The woman smiled. "It's only her second day."

"Second day huh? I usually enjoy more experienced woman, such as yourself, but the new ones can be cute in their own way, wouldn't you say?"

For a minute fraction of a second, Jiraiya noticed the pink-haired woman's look transform into one of faint disapproval. The moment passed quickly and the woman covered her reaction professionally and quickly with a pasted smile. "Indeed. Many of our customers seem to like when they are serviced by newcomers. My aren't you rude. You haven't even asked me my name."

Jiraiya smiled as the woman took one of his arms and sidled close to him. "And why would I request information I already know, Arato Hisako-chan?"

"So you knew."

"What, you think I would forget the face of someone of such rare, unparalleled beauty? Looking at you is like looking at a field of roses untainted by the touch of humanity."

"Oh I am plenty tainted." The woman, Hisako, whispered into Jiraiya's ear. "In fact, I can show you just how tainted I can be, if you'd like."

"Not tonight, Hisako-chan. Tonight is for wine and other things."

Hisako sat back unhappily. "The fee will be the same."

"Of course." Jiraiya declared just as the girl who had gone to retrieve the wine came back alongside the first woman who had welcomed him and found him a seat.

"Why don't the two of you join us. Erina-chan and- what's you're name?"

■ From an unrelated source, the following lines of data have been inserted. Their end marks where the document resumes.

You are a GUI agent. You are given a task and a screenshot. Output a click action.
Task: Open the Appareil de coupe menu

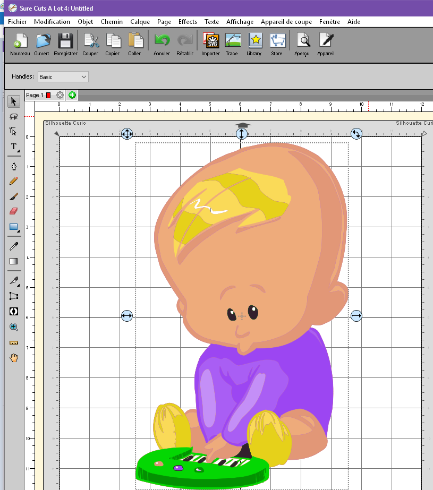(x=286, y=22)
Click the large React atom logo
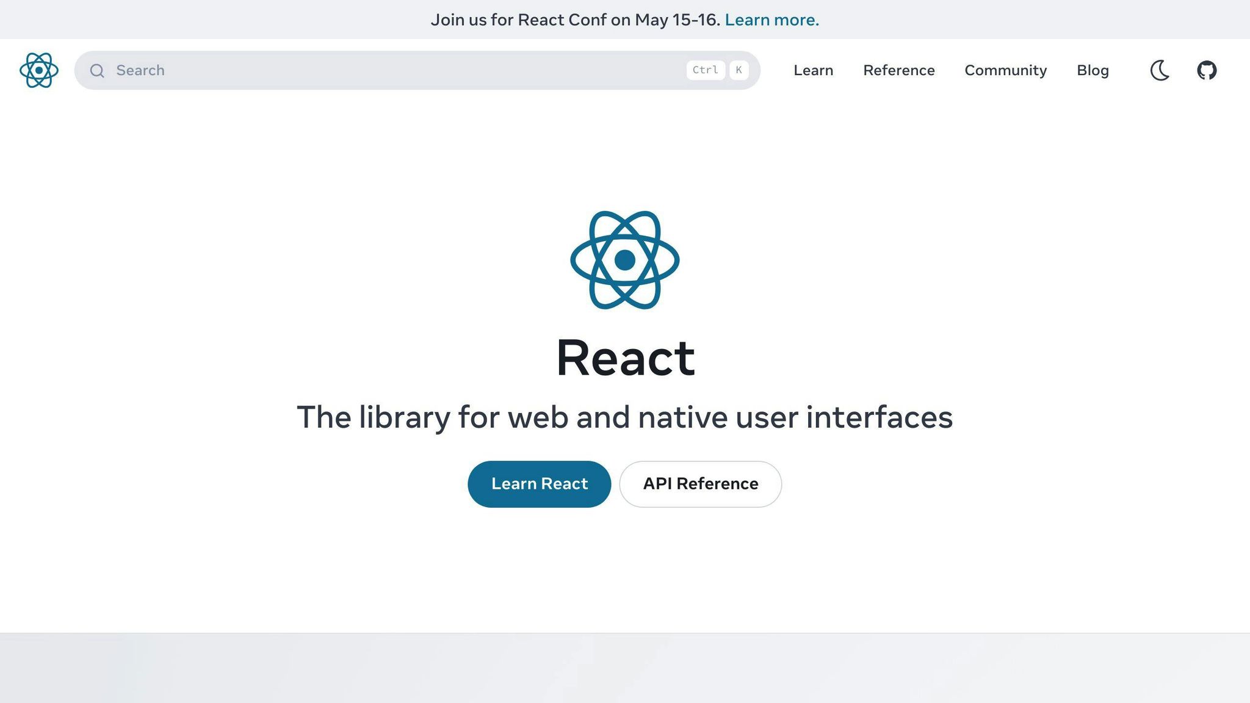This screenshot has height=703, width=1250. (625, 261)
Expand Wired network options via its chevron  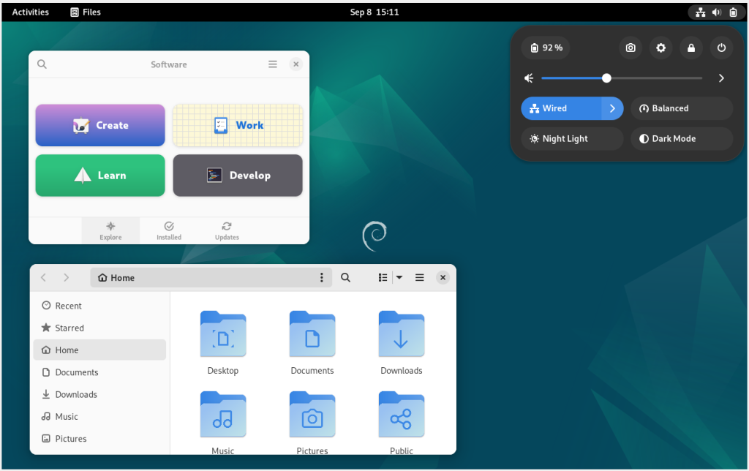pos(613,108)
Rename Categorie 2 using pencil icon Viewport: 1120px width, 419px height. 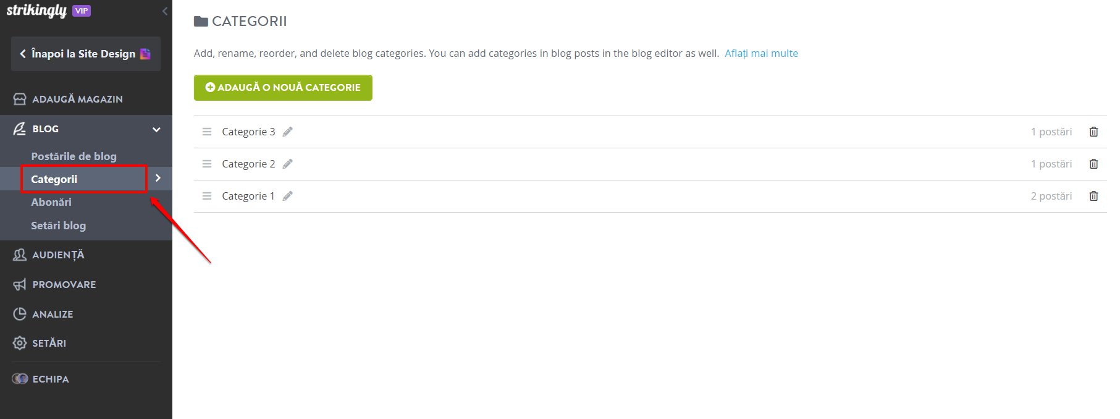point(287,164)
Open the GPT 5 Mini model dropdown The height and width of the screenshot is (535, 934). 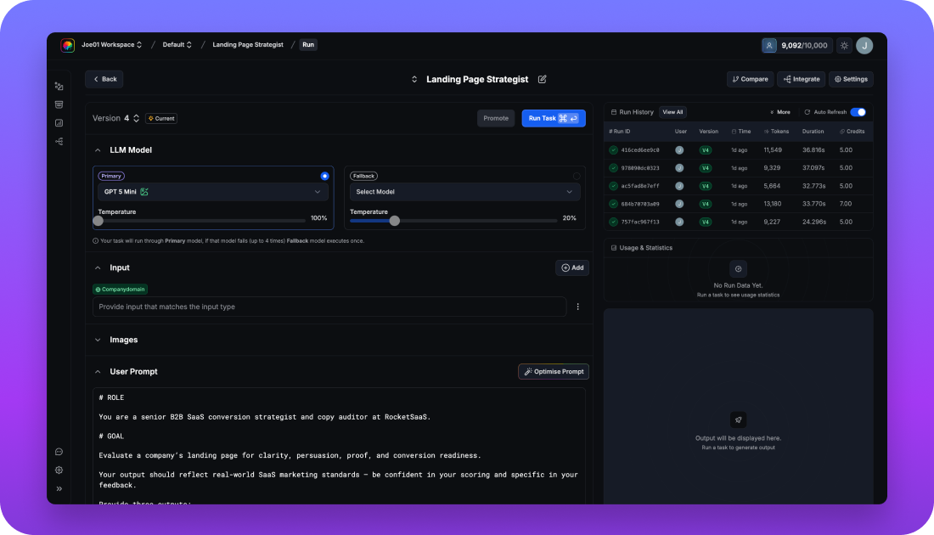(x=211, y=192)
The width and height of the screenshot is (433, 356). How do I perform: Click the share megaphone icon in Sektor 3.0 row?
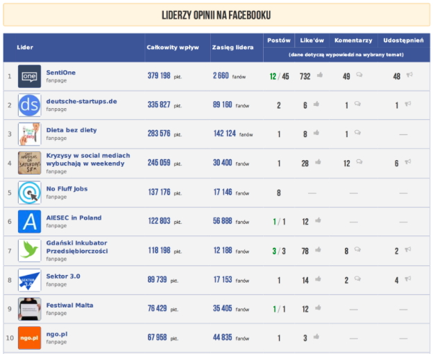pyautogui.click(x=408, y=280)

"Yoshino Yuki." The older woman gave a brief bow and then joined the table. "I was going to tell you that I couldn't find Arato Hisako, but it seems you've found her yourself."

"Oh she found me. Come, Yuki-chan!" Jiraiya slapped a bill onto the table. "Let us drink! Nakiri-chan. Sit! I'll pour the wine."

The girl nodded demurely, set down the tray she had been holding, and sat next to the coworker she had approached the table with. The air was warm and the seats were wide and spaced, but Hisako scooted closer to Jiraiya nonetheless, giving the Nakiri girl enough room to lay down.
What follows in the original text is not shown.